### Required task
Reproduce the following lines from the material verbatim, beginning at the line that contains "Screen dimensions: 995x904" and ending with the line that contains "[x=284, y=34]", both included.

--*--

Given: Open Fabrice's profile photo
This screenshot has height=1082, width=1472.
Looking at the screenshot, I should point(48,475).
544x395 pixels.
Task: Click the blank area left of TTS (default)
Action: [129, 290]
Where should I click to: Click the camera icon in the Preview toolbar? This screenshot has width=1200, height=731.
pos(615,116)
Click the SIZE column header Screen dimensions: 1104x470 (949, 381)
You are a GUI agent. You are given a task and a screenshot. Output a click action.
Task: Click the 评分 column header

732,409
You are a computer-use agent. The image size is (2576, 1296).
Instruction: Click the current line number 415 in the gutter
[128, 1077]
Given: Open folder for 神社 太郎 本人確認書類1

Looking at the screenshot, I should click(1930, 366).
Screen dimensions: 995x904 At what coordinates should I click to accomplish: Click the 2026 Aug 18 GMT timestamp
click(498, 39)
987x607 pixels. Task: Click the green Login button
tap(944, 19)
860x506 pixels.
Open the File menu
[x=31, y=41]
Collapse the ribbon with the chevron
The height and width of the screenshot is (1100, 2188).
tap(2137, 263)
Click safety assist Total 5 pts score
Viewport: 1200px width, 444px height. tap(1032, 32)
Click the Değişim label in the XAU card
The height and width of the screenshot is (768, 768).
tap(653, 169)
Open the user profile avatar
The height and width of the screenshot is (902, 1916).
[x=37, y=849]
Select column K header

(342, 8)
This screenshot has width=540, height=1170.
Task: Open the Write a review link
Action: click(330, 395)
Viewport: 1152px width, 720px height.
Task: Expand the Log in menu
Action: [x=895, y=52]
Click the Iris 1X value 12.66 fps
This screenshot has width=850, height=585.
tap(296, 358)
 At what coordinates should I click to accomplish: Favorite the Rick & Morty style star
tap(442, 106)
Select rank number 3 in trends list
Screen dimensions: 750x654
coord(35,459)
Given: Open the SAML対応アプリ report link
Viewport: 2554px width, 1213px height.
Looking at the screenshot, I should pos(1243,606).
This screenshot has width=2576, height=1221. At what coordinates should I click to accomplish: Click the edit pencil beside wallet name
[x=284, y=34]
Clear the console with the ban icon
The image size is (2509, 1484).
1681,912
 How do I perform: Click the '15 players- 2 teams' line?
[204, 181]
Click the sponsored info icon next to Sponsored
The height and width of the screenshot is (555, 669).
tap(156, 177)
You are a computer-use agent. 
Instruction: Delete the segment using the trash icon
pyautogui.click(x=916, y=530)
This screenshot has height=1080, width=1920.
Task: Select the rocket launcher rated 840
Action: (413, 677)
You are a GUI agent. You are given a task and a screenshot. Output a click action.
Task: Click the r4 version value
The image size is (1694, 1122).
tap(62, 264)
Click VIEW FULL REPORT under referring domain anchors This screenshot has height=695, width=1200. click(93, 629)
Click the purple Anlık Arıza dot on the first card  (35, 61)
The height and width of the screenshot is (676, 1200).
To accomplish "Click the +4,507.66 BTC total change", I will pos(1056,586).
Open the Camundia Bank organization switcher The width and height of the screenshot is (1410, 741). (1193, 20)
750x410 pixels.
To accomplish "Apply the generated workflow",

--*--

### The output
Screen dimensions: 995x904 At what coordinates should I click to accomplish: Click the 2026 Aug 18 GMT timestamp
click(498, 39)
987x607 pixels. Task: Click the green Login button
tap(944, 19)
860x506 pixels.
Open the File menu
[x=31, y=41]
Collapse the ribbon with the chevron
The height and width of the screenshot is (1100, 2188).
tap(2137, 263)
Click safety assist Total 5 pts score
Viewport: 1200px width, 444px height. tap(1032, 32)
Click the Değişim label in the XAU card
The height and width of the screenshot is (768, 768).
tap(653, 169)
Open the user profile avatar
The height and width of the screenshot is (902, 1916).
[x=37, y=849]
Select column K header

(342, 8)
This screenshot has width=540, height=1170.
Task: Open the Write a review link
Action: click(330, 395)
Viewport: 1152px width, 720px height.
Task: Expand the Log in menu
Action: [x=895, y=52]
Click the Iris 1X value 12.66 fps
This screenshot has width=850, height=585.
tap(296, 358)
 At what coordinates should I click to accomplish: Favorite the Rick & Morty style star
tap(442, 106)
Select rank number 3 in trends list
Screen dimensions: 750x654
coord(35,459)
Given: Open the SAML対応アプリ report link
Viewport: 2554px width, 1213px height.
Looking at the screenshot, I should pos(1243,606).
This screenshot has width=2576, height=1221. At what coordinates should I click to accomplish: Click the edit pencil beside wallet name
[x=284, y=34]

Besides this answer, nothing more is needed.